喘息

喘息(ぜんそく)はどんな病気?

鎌田クリニック:ぜんそく

喘息という病気の本態は、空気の通り道である気道(気管支)が種々の原因によって慢性的に炎症を起こすものです。この気道の炎症のために咳や痰が出たり、また気道が狭くなることからゼーゼー、ヒューヒューや息苦しくなったりします。病気の原因としては成人の喘息の場合、アトピーなどの種々の遺伝的素因を背景に、アレルゲン(ホコリ、ダニ、ペットの毛、花粉やカビなど)や特定の職業性物質の吸引により発症してきます。そして喫煙、大気汚染、感冒、ストレス、人によっては運動や特定の薬剤(鎮痛解熱剤など)も発症や増悪に関与しているとされています。

喘息の患者さんは日本にどのくらいいるの?

患者さんの数は年々増え続け現在ではなんと400万人以上の患者さんがいるものと考えられています。そして多くの場合、喘鳴(ゼーゼー)や呼吸困難などの特長的な症状があるわけでなく、単に咳が止まりにくいだけの軽度な状態の場合も多く見られます。
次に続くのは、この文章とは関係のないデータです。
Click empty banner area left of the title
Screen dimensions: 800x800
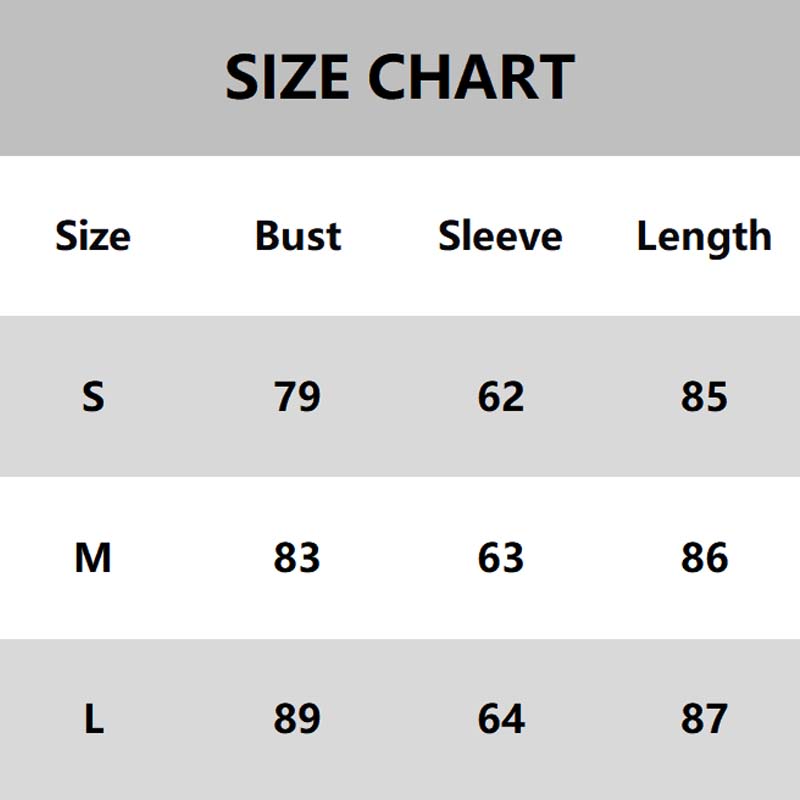[100, 78]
クリニックの患者さんの中でも『風邪を引いてからなかなか咳がとまらない』と言って来院される方の中で、これまでにかなりの確率で喘息の患者さんが見つかっています(病気のQ&A「長引く咳」をご参照ください)。「そう言えばなんだか咳が続くな。」このような時にはぜひ一度ご相談ください。

喘息の治療は?

慢性の気道の炎症、それによる気管支の収縮が病気の本態なので、
1.気道の炎症をとる吸入ステロイド
2.気道を拡げる吸入の気管支拡張薬
3.内服のロイコトリエン拮抗薬(シングレア、オノンなど)
4.内服のテオフィリン薬(テオドールなど) を組み合わせて使います。
そしてこの中で治療の中心となるのは吸入ステロイドです。ステロイドということで副作用を心配される方がいらっしゃるかもしれません。ただし皆様が心配するステロイドの副作用は内服のステロイド剤を長期的に使用した場合であり、これに比べて吸入薬で使われる量は内服に比べてはるかに少量であり、しかも気管支という局所に限局して使われるだけであり全身の副作用の心配はほとんどありません。安心して長期間使っていけるものです。なお現在では吸入ステロイドと気管支拡張薬の合剤(アドエアー、シムビコート、レルベア、フルティフォームなど)が治療の中心になっています。
また最近では重症アトピー型喘息患者を対象にした注射薬(ゾレア)なども使われ一定の効果が得られています。
薬物治療以外では、まず喫煙されている方は気道の炎症を増悪させてしまう為に喫煙は絶対にやめるべきです。またアレルギーの原因となるペットやホコリ、ダニなど日常の環境に対する対策も必要です。

<<ホコリ・ダニ対策>>
1.可能なら床はカーペット・畳からフローリングに
2.毎日こまめに掃除機をかける
3.カーテン・布団などダニが付きやすいものは定期的に水洗いを
(大手のクリーニング店では布団の丸洗いなども行ってくれます)
4.ぬいぐるみなど毛羽立ちがあってほこり・ダニが付きやすいものは置かない。
5.空気清浄機を設置する。
また喘息を悪化させる最大の要因は気道感染です。風邪の予防に努めるとともに、インフルエンザワクチンや肺炎球菌ワクチンなども積極的に接種することも有用です。

症状がなくなれば治療はやめてもいいの?

鎌田クリニック:ぜんそく

症状がなくても気道の炎症は続いています。このため自覚症状が改善しても一定期間は吸入のステロイドを中心とした治療は続ける必要があります。気道の炎症が持続するとリモデリングと言って、炎症によって気道の壁が厚くなり伸展性が失われた状態になり、やがて気道の狭窄が進んで大発作を起こしやすくなります。現在でも日本で年間2000人のぜんそく患者さんが亡くなっています。その多くが、治療が不十分であったり、自己判断で治療を中止してしまった場合であるとされています。治療薬の減量や中止は受け持ちの先生とよく相談して行っていく必要があります。